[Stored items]

--- START ---

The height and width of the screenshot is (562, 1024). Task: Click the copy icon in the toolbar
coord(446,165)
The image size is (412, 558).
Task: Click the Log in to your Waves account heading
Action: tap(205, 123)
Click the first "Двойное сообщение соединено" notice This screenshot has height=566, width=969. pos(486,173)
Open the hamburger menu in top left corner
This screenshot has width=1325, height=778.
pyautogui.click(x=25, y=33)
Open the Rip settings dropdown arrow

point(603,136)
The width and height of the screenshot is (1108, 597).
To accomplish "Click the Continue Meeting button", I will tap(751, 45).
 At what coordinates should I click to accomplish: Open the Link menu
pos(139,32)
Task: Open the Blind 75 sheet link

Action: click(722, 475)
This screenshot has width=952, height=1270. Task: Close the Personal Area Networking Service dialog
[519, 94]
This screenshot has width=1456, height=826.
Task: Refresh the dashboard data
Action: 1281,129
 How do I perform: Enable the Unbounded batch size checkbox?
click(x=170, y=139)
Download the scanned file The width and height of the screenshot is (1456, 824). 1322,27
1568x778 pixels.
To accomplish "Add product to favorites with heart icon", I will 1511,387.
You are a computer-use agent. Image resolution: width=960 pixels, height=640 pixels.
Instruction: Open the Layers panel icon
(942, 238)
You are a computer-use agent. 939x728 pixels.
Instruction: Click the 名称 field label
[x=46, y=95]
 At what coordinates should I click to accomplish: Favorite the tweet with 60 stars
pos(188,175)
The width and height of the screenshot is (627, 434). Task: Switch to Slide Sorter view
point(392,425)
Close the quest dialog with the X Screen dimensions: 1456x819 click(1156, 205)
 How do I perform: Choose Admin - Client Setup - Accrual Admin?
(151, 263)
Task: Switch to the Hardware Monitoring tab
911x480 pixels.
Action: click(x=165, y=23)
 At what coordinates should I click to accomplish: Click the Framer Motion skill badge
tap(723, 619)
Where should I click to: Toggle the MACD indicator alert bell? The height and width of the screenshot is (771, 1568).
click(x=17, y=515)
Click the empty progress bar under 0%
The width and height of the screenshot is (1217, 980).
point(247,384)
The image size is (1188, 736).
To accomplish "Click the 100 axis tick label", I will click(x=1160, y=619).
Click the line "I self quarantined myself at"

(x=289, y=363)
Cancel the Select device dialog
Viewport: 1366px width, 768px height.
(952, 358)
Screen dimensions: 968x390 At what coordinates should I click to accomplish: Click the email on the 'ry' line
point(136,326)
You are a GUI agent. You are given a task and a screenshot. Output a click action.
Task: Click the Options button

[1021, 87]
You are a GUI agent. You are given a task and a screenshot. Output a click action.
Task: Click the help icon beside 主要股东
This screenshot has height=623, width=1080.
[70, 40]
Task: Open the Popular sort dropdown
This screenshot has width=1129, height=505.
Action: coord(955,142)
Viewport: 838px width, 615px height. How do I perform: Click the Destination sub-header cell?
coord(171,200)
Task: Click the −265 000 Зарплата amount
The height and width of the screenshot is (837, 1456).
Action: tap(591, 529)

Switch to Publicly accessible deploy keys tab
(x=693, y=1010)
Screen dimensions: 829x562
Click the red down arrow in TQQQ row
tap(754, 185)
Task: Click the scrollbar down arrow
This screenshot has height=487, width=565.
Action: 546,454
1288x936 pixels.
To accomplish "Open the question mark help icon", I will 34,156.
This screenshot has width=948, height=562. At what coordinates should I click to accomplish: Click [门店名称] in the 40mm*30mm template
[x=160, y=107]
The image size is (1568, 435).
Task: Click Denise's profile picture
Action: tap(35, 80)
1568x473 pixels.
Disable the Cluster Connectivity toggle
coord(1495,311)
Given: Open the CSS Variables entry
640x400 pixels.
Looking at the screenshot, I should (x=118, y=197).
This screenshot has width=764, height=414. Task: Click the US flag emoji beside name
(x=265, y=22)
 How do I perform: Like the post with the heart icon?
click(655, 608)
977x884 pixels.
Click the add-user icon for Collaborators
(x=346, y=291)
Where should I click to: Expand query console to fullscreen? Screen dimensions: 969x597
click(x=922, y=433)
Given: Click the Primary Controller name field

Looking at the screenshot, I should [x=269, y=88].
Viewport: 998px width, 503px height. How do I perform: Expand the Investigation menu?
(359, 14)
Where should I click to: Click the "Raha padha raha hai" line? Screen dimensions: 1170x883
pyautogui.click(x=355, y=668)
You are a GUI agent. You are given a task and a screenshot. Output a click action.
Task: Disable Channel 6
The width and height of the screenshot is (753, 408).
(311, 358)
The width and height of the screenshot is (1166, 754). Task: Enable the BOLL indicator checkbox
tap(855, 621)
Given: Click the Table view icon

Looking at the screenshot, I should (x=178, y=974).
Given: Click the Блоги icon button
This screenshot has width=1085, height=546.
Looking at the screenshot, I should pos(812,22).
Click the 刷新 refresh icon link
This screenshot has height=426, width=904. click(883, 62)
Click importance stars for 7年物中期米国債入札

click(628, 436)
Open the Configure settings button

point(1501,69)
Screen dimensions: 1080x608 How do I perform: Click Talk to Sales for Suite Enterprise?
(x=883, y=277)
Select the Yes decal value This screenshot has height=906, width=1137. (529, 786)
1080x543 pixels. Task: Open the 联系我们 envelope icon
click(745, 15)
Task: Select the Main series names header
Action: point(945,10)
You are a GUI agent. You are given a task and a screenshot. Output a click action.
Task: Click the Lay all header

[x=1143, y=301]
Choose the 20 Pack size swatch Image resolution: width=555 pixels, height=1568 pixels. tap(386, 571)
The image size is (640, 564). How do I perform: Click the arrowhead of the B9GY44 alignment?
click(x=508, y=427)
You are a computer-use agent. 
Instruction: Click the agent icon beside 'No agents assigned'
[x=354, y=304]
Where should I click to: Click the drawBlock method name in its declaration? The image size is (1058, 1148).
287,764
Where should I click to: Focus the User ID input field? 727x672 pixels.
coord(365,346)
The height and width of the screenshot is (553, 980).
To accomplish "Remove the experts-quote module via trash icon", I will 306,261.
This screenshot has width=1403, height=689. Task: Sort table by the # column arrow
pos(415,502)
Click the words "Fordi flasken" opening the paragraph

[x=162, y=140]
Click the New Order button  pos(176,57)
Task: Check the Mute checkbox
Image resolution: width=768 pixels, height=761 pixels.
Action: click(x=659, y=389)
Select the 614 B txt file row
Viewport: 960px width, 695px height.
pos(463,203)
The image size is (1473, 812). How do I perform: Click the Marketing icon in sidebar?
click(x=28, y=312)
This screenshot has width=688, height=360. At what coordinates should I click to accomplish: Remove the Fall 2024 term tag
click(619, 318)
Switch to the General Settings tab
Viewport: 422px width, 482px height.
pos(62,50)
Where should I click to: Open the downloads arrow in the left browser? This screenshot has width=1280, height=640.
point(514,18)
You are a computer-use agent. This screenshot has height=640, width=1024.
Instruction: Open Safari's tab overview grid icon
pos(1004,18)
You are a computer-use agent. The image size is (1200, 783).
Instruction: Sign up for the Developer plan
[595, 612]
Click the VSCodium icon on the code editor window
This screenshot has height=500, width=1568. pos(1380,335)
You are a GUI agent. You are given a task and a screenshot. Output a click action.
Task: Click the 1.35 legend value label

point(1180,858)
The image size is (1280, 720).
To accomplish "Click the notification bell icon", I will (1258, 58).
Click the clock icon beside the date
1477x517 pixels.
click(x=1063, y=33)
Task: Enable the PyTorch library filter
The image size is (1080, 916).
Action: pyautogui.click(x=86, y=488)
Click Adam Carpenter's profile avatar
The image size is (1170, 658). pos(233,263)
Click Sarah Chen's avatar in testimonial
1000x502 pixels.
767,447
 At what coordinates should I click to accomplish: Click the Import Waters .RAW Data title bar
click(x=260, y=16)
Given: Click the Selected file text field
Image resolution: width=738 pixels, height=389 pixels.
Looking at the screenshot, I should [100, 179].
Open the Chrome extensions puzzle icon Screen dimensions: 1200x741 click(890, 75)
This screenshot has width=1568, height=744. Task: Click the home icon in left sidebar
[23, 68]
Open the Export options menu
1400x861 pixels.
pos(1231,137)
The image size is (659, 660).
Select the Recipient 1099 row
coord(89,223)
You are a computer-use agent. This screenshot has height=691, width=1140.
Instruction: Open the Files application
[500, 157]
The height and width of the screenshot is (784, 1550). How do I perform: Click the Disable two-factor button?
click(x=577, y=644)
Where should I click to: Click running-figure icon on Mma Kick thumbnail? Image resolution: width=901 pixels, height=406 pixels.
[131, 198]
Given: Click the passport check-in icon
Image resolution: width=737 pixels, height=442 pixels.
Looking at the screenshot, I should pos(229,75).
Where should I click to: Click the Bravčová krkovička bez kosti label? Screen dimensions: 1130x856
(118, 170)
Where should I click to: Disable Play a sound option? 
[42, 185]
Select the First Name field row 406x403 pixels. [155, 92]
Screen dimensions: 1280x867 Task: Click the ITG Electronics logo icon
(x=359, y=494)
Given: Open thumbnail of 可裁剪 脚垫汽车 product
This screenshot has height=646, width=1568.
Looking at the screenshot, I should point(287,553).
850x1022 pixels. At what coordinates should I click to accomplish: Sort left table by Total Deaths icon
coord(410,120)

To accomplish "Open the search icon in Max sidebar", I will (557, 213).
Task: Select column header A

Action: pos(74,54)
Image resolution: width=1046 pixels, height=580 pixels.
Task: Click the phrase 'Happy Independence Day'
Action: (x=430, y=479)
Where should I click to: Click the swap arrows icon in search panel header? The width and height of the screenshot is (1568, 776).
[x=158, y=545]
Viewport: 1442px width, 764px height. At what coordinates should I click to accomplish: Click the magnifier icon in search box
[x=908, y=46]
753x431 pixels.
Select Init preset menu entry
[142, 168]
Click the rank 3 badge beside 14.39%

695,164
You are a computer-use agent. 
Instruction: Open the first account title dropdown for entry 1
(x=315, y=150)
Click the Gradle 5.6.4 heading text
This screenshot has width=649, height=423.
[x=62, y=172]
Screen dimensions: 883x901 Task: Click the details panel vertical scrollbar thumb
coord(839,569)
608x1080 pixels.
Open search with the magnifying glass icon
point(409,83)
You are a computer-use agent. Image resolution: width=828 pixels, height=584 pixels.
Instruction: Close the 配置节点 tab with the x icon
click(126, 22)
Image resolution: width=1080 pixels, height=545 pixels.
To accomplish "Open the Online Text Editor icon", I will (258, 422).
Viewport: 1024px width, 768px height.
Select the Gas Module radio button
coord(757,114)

--- END ---

* _Directions_:
Read the entries above, then pull out the lines that include "help".

* _Expected answer_:
Task: Click the help icon beside 主要股东
To accomplish "Open the question mark help icon", I will 34,156.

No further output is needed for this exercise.